Толпа всколыхнулась, качнулась вперед, застыла.
— Братья мои! К вам, кто любит господа нашего Иисуса Христа и желает, чтоб он царствовал и правил в сердцах и жизнях наших, ко всем, кто слышит меня, обращаю свою речь.
Над площадью воцарилась полная тишина. Только в дальних воротах было заметно какое-то движение — люди продолжали протискиваться внутрь и вдоль стен пробирались на свободное место.
— Братья! Не по божьему закону, не по закону нашей страны, не по воле короля терплю я это наказание, а только по злобе и жестокости прелатов. «И из дыма вышла саранча на землю, и дана была ей власть, какую имеют земные скорпионы». Не о прелатах ли это сказано?
— Придержи язык! — крикнул помощник шерифа. — Тебя судили по закону, и ты получил меньше того, что заслужил.
Толпа глухо зашумела и сдвинулась плотнее.
— По закону? В каком английском законе сказано, что от обвиняемого можно требовать показаний против самого себя под присягой? А когда я отказался дать эту безбожную и незаконную присягу, судьи Звездной палаты бросили меня в тюрьму. Они говорили, что меня обвиняет какой-то Чиллингтон, но ни разу не поставили меня лицом к лицу с обвинителем. Даже римские язычники не позволяли себе такого. Они хуже язычников, хуже книжников и фарисеев, эти наши мучители — епископы, забравшие над нами такую страшную власть.
— Аминь! Аминь! — откликнулось несколько голосов. Помощник шерифа раздвинул стражников конем и, подъехав к помосту, протянул плетку к самому лицу Лилберна:
— Замолчишь ты или нет? Еще одно слово, и я прикажу содрать с тебя рубаху и выпороть второй раз.
— Не замолчу! Я буду говорить, хоть бы вы грозились повесить меня на Тайбернских воротах. Я не богохульствую и никого не оскорбляю. У меня нет злобы ни на одного из епископов лично — я нападаю на их сан, на должность, на непомерную власть.
— Заткни ему рот! — приказал помощник шерифа.
Палач посмотрел на него сверху и покачал головой:
— У меня нет такого приказа.
— Я! Я приказываю тебе!
— Письменный приказ их светлостей — вот что мне нужно. Я подчиняюсь только их распоряжениям.
— Ну хорошо же! — Помощник шерифа в бешенстве соскочил с коня, быстро прошел между рядами стражников и исчез в дверях Звездной палаты.
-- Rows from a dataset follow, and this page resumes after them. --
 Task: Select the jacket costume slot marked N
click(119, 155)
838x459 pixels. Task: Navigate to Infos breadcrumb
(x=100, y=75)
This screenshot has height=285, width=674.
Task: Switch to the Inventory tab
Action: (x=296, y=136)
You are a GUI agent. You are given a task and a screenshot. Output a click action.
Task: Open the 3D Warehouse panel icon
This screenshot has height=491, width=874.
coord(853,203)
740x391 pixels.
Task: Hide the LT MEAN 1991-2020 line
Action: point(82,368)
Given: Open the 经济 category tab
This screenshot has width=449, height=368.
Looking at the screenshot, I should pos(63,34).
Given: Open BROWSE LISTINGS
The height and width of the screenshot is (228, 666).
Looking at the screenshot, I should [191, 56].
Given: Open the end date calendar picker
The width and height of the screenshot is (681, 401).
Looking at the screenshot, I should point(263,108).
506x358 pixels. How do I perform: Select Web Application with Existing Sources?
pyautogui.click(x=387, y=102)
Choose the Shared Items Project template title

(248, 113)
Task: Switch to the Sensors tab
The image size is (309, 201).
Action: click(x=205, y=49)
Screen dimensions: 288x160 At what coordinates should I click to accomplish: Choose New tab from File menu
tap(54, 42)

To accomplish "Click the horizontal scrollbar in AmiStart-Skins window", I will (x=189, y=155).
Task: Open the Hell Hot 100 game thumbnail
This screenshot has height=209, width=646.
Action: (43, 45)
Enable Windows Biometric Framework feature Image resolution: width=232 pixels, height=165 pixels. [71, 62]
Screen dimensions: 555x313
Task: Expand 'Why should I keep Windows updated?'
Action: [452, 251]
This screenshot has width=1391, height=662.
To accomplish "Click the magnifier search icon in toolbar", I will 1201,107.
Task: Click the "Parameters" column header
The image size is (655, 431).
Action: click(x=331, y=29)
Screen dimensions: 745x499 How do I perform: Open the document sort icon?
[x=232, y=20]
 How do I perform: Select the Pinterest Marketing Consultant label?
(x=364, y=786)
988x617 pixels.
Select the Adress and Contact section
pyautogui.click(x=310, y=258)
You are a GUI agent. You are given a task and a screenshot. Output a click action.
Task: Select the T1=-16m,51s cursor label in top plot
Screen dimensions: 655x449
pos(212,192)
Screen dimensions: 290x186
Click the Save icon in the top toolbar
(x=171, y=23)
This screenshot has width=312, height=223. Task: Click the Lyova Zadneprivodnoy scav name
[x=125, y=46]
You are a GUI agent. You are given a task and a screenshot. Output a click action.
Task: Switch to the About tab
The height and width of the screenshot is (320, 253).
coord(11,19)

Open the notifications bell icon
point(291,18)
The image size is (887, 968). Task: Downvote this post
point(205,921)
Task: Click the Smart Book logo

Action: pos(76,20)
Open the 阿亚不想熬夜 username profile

У Лилберна больше не было сил держать голову поднятой. Он видел теперь только доски помоста, но голос его, будто отражаясь от этих досок, далеко разлетался над замершей площадью. Потом он сунул руку в карман, достал оттуда несколько экземпляров «Литании» и неловким, но сильным движением швырнул их в сторону. Книжки перелетели через ограду из алебард и тут же исчезли, расхватанные десятками жадных рук.